> _Records to process_

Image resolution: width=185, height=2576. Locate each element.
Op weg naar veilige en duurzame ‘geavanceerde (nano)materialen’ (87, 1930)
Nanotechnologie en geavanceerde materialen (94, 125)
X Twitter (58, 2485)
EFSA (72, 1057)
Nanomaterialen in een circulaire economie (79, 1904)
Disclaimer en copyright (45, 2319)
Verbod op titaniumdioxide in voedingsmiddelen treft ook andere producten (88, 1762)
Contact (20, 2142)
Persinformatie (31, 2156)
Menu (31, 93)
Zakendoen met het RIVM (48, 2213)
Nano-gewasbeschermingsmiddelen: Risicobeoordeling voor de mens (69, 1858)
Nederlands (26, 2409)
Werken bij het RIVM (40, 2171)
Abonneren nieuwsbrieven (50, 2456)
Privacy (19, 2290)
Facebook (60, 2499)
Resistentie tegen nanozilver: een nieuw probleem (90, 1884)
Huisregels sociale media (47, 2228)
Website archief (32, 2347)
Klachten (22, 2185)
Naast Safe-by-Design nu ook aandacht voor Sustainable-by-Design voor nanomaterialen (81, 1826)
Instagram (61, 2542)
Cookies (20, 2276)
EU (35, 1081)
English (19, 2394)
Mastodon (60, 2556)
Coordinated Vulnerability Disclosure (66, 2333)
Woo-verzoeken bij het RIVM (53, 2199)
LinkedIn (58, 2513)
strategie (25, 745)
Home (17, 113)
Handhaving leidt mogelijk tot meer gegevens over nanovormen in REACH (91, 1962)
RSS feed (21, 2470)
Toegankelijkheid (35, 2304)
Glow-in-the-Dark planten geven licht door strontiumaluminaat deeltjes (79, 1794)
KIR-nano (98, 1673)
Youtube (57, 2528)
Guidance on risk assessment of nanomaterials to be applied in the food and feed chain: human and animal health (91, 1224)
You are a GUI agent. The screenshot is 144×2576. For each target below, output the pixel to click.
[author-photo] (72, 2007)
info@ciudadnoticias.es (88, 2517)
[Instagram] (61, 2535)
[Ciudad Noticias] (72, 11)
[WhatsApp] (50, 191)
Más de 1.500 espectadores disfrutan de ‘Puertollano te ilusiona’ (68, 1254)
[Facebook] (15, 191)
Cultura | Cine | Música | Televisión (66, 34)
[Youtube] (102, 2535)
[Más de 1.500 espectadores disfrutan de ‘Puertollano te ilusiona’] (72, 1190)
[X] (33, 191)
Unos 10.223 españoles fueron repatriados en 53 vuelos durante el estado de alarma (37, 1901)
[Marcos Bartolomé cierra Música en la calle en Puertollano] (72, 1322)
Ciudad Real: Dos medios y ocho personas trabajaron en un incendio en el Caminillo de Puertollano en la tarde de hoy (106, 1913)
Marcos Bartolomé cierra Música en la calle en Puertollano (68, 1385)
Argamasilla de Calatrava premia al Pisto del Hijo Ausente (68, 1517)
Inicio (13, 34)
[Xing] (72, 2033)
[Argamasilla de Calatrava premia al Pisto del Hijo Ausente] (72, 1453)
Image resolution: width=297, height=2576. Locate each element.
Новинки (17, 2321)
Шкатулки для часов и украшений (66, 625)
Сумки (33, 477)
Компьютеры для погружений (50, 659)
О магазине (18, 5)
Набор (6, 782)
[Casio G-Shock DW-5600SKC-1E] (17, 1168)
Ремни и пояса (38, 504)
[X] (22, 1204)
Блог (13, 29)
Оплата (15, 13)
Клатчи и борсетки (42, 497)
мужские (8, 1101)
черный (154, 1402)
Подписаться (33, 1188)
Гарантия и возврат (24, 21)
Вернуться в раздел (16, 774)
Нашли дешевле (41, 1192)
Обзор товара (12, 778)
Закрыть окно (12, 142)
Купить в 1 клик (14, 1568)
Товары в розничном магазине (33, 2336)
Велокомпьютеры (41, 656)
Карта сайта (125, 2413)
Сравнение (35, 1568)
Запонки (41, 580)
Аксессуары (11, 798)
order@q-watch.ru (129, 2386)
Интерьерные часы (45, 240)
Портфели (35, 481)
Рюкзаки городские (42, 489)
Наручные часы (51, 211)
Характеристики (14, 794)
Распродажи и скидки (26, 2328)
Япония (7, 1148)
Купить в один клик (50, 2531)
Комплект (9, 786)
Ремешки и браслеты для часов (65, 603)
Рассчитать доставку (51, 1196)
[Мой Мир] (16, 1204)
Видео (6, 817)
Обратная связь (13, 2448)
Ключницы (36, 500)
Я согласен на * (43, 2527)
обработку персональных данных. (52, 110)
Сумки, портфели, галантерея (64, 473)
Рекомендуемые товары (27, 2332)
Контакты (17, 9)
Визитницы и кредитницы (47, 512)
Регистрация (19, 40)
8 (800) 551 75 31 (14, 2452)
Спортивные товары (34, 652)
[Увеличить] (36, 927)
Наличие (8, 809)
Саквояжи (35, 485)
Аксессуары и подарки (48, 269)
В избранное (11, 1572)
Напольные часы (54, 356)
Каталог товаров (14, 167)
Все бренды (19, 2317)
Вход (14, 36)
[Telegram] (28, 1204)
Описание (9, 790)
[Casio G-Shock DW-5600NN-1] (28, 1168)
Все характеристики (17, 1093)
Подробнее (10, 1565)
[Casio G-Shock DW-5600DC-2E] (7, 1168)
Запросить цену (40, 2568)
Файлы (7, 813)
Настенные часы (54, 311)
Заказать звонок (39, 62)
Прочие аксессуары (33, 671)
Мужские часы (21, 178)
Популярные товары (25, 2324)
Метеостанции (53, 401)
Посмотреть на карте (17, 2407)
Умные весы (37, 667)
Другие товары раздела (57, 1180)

> _Work instructions_
Set down every line of the listing again, exactly.

> _Worked solution_
Image resolution: width=185, height=2576. Locate each element.
Op weg naar veilige en duurzame ‘geavanceerde (nano)materialen’ (87, 1930)
Nanotechnologie en geavanceerde materialen (94, 125)
X Twitter (58, 2485)
EFSA (72, 1057)
Nanomaterialen in een circulaire economie (79, 1904)
Disclaimer en copyright (45, 2319)
Verbod op titaniumdioxide in voedingsmiddelen treft ook andere producten (88, 1762)
Contact (20, 2142)
Persinformatie (31, 2156)
Menu (31, 93)
Zakendoen met het RIVM (48, 2213)
Nano-gewasbeschermingsmiddelen: Risicobeoordeling voor de mens (69, 1858)
Nederlands (26, 2409)
Werken bij het RIVM (40, 2171)
Abonneren nieuwsbrieven (50, 2456)
Privacy (19, 2290)
Facebook (60, 2499)
Resistentie tegen nanozilver: een nieuw probleem (90, 1884)
Huisregels sociale media (47, 2228)
Website archief (32, 2347)
Klachten (22, 2185)
Naast Safe-by-Design nu ook aandacht voor Sustainable-by-Design voor nanomaterialen (81, 1826)
Instagram (61, 2542)
Cookies (20, 2276)
EU (35, 1081)
English (19, 2394)
Mastodon (60, 2556)
Coordinated Vulnerability Disclosure (66, 2333)
Woo-verzoeken bij het RIVM (53, 2199)
LinkedIn (58, 2513)
strategie (25, 745)
Home (17, 113)
Handhaving leidt mogelijk tot meer gegevens over nanovormen in REACH (91, 1962)
RSS feed (21, 2470)
Toegankelijkheid (35, 2304)
Glow-in-the-Dark planten geven licht door strontiumaluminaat deeltjes (79, 1794)
KIR-nano (98, 1673)
Youtube (57, 2528)
Guidance on risk assessment of nanomaterials to be applied in the food and feed chain: human and animal health (91, 1224)
You are a GUI agent. The screenshot is 144×2576. For each target below, output the pixel to click.
[author-photo] (72, 2007)
info@ciudadnoticias.es (88, 2517)
[Instagram] (61, 2535)
[Ciudad Noticias] (72, 11)
[WhatsApp] (50, 191)
Más de 1.500 espectadores disfrutan de ‘Puertollano te ilusiona’ (68, 1254)
[Facebook] (15, 191)
Cultura | Cine | Música | Televisión (66, 34)
[Youtube] (102, 2535)
[Más de 1.500 espectadores disfrutan de ‘Puertollano te ilusiona’] (72, 1190)
[X] (33, 191)
Unos 10.223 españoles fueron repatriados en 53 vuelos durante el estado de alarma (37, 1901)
[Marcos Bartolomé cierra Música en la calle en Puertollano] (72, 1322)
Ciudad Real: Dos medios y ocho personas trabajaron en un incendio en el Caminillo de Puertollano en la tarde de hoy (106, 1913)
Marcos Bartolomé cierra Música en la calle en Puertollano (68, 1385)
Argamasilla de Calatrava premia al Pisto del Hijo Ausente (68, 1517)
Inicio (13, 34)
[Xing] (72, 2033)
[Argamasilla de Calatrava premia al Pisto del Hijo Ausente] (72, 1453)
Image resolution: width=297, height=2576. Locate each element.
Новинки (17, 2321)
Шкатулки для часов и украшений (66, 625)
Сумки (33, 477)
Компьютеры для погружений (50, 659)
О магазине (18, 5)
Набор (6, 782)
[Casio G-Shock DW-5600SKC-1E] (17, 1168)
Ремни и пояса (38, 504)
[X] (22, 1204)
Блог (13, 29)
Оплата (15, 13)
Клатчи и борсетки (42, 497)
мужские (8, 1101)
черный (154, 1402)
Подписаться (33, 1188)
Гарантия и возврат (24, 21)
Вернуться в раздел (16, 774)
Нашли дешевле (41, 1192)
Обзор товара (12, 778)
Закрыть окно (12, 142)
Купить в 1 клик (14, 1568)
Товары в розничном магазине (33, 2336)
Велокомпьютеры (41, 656)
Карта сайта (125, 2413)
Сравнение (35, 1568)
Запонки (41, 580)
Аксессуары (11, 798)
order@q-watch.ru (129, 2386)
Интерьерные часы (45, 240)
Портфели (35, 481)
Рюкзаки городские (42, 489)
Наручные часы (51, 211)
Характеристики (14, 794)
Распродажи и скидки (26, 2328)
Япония (7, 1148)
Купить в один клик (50, 2531)
Комплект (9, 786)
Ремешки и браслеты для часов (65, 603)
Рассчитать доставку (51, 1196)
[Мой Мир] (16, 1204)
Видео (6, 817)
Обратная связь (13, 2448)
Ключницы (36, 500)
Я согласен на * (43, 2527)
обработку персональных данных. (52, 110)
Сумки, портфели, галантерея (64, 473)
Рекомендуемые товары (27, 2332)
Контакты (17, 9)
Визитницы и кредитницы (47, 512)
Регистрация (19, 40)
8 (800) 551 75 31 (14, 2452)
Спортивные товары (34, 652)
[Увеличить] (36, 927)
Наличие (8, 809)
Саквояжи (35, 485)
Аксессуары и подарки (48, 269)
В избранное (11, 1572)
Напольные часы (54, 356)
Каталог товаров (14, 167)
Все бренды (19, 2317)
Вход (14, 36)
[Telegram] (28, 1204)
Описание (9, 790)
[Casio G-Shock DW-5600NN-1] (28, 1168)
Все характеристики (17, 1093)
Подробнее (10, 1565)
[Casio G-Shock DW-5600DC-2E] (7, 1168)
Запросить цену (40, 2568)
Файлы (7, 813)
Настенные часы (54, 311)
Заказать звонок (39, 62)
Прочие аксессуары (33, 671)
Мужские часы (21, 178)
Популярные товары (25, 2324)
Метеостанции (53, 401)
Посмотреть на карте (17, 2407)
Умные весы (37, 667)
Другие товары раздела (57, 1180)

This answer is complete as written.